然而,他們三人中,武藝最好的銀耳執意要去參軍,她認為那是進入皇城的捷徑。墨家兄弟怎樣都不同意,而她卻半夜向雋夫人借了銀兩,留了家信獨自走了。

為此事,墨家兄弟和雋夫人大吵了一架,也是因此發現,他們的目的竟是一致的。雋夫人答應他們找人在軍營裏幫忙照看銀耳,雙方才何解。自此開始,他們進行了一項雙方不言而喻的交易。

墨仙說,雋夫人提過,當年齊親王和音妃之事是慕太妃的一手策劃,只因他們兩人皆擋了慕太妃的計劃。

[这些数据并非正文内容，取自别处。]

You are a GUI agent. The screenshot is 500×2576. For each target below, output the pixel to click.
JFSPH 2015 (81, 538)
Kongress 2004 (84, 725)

什麽計劃?讓景安奪取皇位的計劃。只因貪汙案之前,連碧的身體就是每況愈下,而齊親王仗著自己手握部分軍權,試圖說服慕太妃與他一起逼連碧退位。同一時間,連碧在朝堂上多次暗示要將皇位傳給音妃的大皇子。

這個說法與之前景安的書信不謀而合。然而因景安和墨仙兩人的關系,又讓這些話語帶了些讓人看不透的真真假假。墨家來到瓊州的一個月後,就遇見了洛隱,洛隱的到來給了他們極好的契機,即使到目前為止,依然沒有人知道“洛隱”的目的到底是什麽。

墨仙把故事結束在了與洛隱相遇的時間點上,隱瞞了墨玉、雋夫人和圖南城的事。他甚至微微擔心地看了洛隱一眼,得他頷首後,又安心地低頭等待連玨的旨意。

故事說到這裏,都是每一個人的片面之詞,但心知肚明的人都應該清楚當年的事到底是因何而起。慕太妃也不再嚷嚷著要當年的真憑實據,因為沒有人拿得出來,她沈默下來,暗自蓄力,期望連玨能就此放過。

觀星臺沈寂一片,夜涼如水,冷風似劍。連玨突然敲擊起幾案,低聲冷笑:“當年若非先皇臥病在床,無法親自斷理,音姑姑和齊王叔也不會落得如此下場。”

這句話,超出了慕太妃的意料。

慕太妃詫異地擡起頭,脫口而出:“皇上的意思是就單憑幾個人的言辭,便定論當年為冤案了?”

“難道有誰不冤?”連玨反問。

“至少齊親王確確實實是那貪汙案的主謀,當年為了逼先皇下位也是無所不用其極!”慕太妃陰冷地說道。

連玨一挑眉:“哦?這麽說,音姑姑就是冤枉的了?”

“怎麽可能!兩人狼狽為奸,有何區分!”

“那皇姑母又為何知道得如此清楚?倘若杜絕預言為真,齊親王又知道景安的所在,他為什麽不先殺了景安以絕後患?還是說那預言根本……就是假的!”連玨最後四字擲地有聲,杜絕嚇得整個人磕到地面,瑟瑟發抖,連連說道:“皇上,草民當時所言均為草民蔔算所得,即使不全真,可一定不會假啊!且慕太妃還曾離宮來尋過草民,告知草民景安皇公子處有傳說中藏有巫祭秘密的《尋茶紀事》,她希望草民得之,恢覆巫祭之能,再為其子蔔算一次啊!”

景安晃著茶盞,無奈地搖頭:“人心不足蛇吞象,事到頭來螂捕蟬啊……”

慕太妃幾乎要暴跳如雷:“景安,你怎能如此說自己的生母!杜絕你也休要嫁禍本宮!”

“嫁禍?”景安嗤笑,把玩著茶盞,目光根本不願去看她,“若沒有你,杜絕的下半輩子定會安安穩穩,成為一代茶師。若沒有你,我也就是一平淡卻快樂的人。若沒有你……”

他目光一停,看向那雙憤怒而嫉恨的眼,“鐵將軍會是流芳百世的一代名將。沒有你,音妃或許是慈德仁善、母儀天下的帝母。”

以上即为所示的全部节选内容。